We have strong payer coverage with our J-code from October 1st. I think it’s all of those things coming together, but the efficacy profile of this drug I think stands up high and this is the drug you choose for its efficacy, the impact it can have on patients vision moving forward. So we are laser focused on you know communicating our benefit risk and the benefit of this drug with physicians, and I think that will make a difference. Caroline anything you want to add?

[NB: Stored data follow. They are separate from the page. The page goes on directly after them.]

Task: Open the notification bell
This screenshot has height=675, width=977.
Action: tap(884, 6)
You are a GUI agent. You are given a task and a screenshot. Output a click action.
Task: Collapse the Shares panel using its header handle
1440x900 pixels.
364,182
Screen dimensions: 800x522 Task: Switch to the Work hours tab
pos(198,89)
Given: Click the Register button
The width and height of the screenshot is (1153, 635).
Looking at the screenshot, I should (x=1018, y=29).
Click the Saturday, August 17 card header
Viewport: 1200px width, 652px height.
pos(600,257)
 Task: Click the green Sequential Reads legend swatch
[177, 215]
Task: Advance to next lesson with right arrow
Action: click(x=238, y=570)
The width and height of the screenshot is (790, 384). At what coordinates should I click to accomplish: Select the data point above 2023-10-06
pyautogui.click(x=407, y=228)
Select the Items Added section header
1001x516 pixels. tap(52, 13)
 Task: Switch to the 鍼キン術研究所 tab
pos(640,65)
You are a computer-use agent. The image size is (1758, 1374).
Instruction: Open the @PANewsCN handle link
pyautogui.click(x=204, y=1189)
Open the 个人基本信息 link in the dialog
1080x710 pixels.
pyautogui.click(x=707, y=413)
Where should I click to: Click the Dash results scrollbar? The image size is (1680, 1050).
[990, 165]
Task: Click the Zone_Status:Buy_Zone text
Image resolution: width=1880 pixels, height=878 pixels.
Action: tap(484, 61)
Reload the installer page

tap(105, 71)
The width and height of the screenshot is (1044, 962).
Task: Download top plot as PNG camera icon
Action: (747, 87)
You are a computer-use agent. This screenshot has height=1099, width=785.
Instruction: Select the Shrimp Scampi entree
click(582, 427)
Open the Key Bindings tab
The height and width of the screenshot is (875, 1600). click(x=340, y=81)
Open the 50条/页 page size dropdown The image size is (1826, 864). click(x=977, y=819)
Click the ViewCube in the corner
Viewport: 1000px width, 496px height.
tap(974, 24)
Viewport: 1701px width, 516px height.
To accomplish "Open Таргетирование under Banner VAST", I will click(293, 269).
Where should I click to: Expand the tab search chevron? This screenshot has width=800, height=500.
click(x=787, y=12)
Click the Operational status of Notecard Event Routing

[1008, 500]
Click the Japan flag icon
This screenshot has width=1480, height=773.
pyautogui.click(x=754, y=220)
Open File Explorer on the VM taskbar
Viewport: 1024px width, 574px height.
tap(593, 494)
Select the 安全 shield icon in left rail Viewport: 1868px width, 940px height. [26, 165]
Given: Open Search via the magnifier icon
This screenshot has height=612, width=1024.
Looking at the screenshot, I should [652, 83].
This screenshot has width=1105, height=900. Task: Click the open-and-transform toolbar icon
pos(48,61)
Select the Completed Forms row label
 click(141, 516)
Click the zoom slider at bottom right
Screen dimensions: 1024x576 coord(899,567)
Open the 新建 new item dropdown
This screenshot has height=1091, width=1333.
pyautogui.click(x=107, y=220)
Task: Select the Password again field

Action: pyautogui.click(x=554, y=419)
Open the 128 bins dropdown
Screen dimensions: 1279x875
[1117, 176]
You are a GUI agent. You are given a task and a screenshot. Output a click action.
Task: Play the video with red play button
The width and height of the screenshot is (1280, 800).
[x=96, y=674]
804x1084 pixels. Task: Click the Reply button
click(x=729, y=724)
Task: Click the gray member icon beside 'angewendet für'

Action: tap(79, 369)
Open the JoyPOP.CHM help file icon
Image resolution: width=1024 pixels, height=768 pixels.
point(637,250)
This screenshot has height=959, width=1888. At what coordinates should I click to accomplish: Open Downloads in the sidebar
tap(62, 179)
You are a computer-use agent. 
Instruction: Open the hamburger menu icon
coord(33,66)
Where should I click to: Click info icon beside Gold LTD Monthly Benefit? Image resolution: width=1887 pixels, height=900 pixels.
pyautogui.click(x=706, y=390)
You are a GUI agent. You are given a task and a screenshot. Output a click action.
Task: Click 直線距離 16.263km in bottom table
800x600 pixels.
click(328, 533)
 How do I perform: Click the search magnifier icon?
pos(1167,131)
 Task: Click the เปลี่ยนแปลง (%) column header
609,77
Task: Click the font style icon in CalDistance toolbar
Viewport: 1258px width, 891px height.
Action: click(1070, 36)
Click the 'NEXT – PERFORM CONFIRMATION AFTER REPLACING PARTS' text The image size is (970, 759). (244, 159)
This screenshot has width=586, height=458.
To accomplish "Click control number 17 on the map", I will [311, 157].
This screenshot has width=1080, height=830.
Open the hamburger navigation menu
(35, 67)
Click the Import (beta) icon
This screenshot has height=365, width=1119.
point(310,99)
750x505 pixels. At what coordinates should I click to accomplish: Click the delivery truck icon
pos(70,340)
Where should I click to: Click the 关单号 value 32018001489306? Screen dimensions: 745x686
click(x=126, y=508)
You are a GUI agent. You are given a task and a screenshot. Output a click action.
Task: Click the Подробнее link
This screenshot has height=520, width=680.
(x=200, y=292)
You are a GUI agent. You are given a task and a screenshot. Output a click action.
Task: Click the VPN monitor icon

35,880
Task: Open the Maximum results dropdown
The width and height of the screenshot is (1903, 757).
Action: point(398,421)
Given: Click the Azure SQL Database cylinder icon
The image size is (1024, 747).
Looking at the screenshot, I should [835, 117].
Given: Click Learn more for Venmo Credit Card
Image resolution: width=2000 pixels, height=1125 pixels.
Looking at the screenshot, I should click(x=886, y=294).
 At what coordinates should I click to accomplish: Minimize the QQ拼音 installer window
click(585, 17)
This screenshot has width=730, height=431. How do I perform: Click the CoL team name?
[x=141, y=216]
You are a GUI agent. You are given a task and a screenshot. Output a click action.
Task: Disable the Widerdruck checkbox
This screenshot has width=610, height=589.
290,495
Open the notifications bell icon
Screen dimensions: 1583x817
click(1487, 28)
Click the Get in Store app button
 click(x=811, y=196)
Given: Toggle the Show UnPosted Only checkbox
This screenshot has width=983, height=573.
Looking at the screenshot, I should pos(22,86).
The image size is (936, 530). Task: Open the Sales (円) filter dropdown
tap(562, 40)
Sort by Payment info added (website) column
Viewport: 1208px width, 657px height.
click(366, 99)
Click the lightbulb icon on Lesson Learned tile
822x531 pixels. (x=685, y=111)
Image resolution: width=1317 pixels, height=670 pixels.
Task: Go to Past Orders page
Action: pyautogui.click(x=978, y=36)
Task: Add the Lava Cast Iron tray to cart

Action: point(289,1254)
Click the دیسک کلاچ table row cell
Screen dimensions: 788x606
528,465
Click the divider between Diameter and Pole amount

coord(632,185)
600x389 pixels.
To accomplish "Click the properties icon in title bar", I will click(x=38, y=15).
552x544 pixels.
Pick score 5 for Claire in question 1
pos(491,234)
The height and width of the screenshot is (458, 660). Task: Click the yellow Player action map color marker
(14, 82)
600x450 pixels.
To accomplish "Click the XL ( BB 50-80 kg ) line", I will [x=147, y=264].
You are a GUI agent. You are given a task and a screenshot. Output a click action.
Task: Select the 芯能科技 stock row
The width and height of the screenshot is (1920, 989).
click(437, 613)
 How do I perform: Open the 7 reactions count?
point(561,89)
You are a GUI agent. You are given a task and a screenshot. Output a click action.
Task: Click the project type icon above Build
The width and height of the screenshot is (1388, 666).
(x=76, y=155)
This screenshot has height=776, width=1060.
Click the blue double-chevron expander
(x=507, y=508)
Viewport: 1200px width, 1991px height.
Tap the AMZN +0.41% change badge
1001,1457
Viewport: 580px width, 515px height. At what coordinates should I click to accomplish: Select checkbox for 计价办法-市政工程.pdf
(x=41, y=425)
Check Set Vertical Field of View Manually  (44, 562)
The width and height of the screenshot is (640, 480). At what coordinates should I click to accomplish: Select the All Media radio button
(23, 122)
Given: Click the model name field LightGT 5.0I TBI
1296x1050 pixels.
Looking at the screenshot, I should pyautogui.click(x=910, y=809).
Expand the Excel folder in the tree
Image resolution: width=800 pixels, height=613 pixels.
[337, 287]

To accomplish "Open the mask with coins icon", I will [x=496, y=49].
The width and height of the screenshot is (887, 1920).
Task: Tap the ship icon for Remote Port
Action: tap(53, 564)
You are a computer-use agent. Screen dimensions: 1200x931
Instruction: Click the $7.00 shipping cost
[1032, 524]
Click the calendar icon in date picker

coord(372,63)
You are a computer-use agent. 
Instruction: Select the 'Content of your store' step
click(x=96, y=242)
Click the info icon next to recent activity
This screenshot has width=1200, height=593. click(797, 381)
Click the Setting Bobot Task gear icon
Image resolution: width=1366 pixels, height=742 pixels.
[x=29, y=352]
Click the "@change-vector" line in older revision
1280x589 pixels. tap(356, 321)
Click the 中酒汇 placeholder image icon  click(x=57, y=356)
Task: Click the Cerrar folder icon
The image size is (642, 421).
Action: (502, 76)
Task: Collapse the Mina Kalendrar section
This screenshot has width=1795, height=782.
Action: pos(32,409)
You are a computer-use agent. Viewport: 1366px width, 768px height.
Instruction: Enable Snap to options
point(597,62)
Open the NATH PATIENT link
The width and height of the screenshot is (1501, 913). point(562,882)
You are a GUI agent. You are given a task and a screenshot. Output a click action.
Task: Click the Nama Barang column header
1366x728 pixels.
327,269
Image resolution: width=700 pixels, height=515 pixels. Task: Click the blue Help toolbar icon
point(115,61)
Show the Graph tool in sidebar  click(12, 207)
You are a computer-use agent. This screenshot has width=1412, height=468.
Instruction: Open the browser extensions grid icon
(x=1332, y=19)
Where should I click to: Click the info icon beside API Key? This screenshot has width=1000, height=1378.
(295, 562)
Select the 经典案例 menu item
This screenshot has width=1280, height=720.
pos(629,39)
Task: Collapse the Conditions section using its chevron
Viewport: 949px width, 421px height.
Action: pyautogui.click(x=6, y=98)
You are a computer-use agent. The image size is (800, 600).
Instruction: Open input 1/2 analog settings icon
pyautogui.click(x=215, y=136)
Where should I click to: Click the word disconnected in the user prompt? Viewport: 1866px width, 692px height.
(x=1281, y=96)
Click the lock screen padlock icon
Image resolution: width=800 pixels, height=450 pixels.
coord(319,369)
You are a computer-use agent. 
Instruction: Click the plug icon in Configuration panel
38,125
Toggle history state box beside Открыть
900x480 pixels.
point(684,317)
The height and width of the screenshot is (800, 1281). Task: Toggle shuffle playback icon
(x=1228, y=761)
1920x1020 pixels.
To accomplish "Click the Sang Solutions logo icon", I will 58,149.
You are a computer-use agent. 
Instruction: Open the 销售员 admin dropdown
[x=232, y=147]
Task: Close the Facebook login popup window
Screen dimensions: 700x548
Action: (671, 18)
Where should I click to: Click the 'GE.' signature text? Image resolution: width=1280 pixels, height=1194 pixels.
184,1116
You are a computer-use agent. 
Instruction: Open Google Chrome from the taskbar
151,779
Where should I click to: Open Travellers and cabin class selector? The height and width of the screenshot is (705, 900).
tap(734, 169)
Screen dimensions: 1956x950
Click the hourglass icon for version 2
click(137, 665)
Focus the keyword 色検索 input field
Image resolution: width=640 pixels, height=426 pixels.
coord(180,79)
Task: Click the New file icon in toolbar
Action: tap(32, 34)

Caroline Baumal : I think it’s — like just to hone a little more on the efficacy story, the fact that we have the data from GALE with up to three years of data now, that’s — they really appreciate that this data is so thoughtful and also includes visual function with up to 42% reduction in GA lesion growth. That’s something that’s amazing and the fact that every other month dosing into GALE in nonsubfoveal patients is so meaningful. So the first thing for physicians is the efficacy story, the experience with the company and then their experience using the product and that’s sort of where doctors are getting that experience now. The initial patients who came in were with physicians who are in our clinical study, which was so large and now we’re reaching all the other physicians in the community.